For some allies and longtime admirers of Mr. Ryan, the episode has been difficult to stomach. They had watched the speaker position himself last year as the party’s conscience, consistently breaking with the Republican nominee. Since the election, dissent has been muted and relations have improved.
“It’s got to be just exquisitely painful for him,” said Charlie Sykes, a longtime conservative Wisconsin radio host and friend of Mr. Ryan’s. “It’s this ongoing calculation that you need to be allied in order to get your agenda put through. And yet the price tag keeps going up all the time.”
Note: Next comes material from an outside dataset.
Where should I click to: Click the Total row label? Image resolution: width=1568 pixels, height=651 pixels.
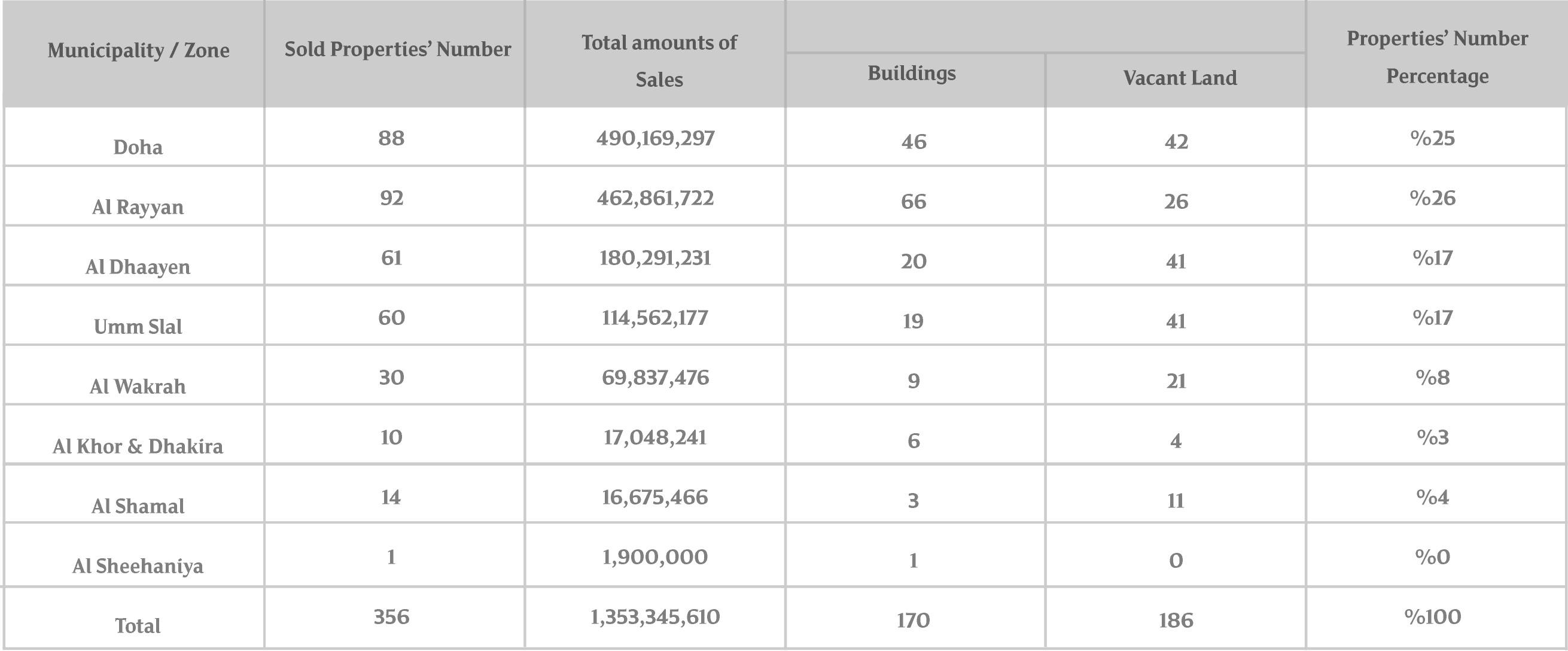[138, 625]
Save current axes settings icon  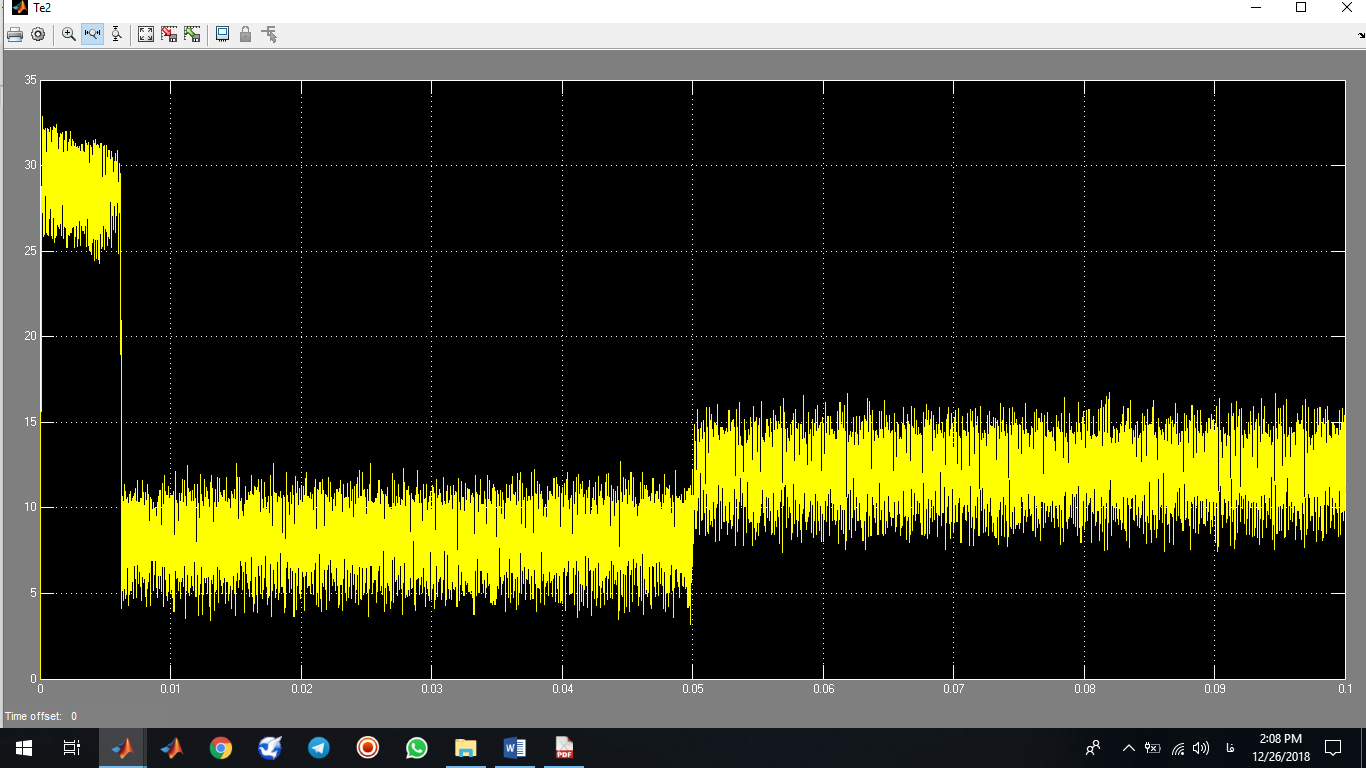point(169,34)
Despite the concerns raised by some prominent Republican voices, like Senator John McCain of Arizona and Senator Lindsey Graham of South Carolina, Mr. Ryan’s position appears to closely resemble that of most Republicans in the House, where Mr. Trump’s order seems to enjoy considerable support.
Several House Republicans, meeting before Mr. Ryan’s remarks, defended the order and the president’s behavior in recent days, shrugging off any turmoil that has resulted.
“I don’t sense any split in the Republicans ranks,” said Representative Mark Meadows of North Carolina, the chairman of the Freedom Caucus.
The chaos that Mr. Trump has wrought in Washington “was not a focus” of the meeting, Mr. Meadows said. “Any comments would have been minor in scope.”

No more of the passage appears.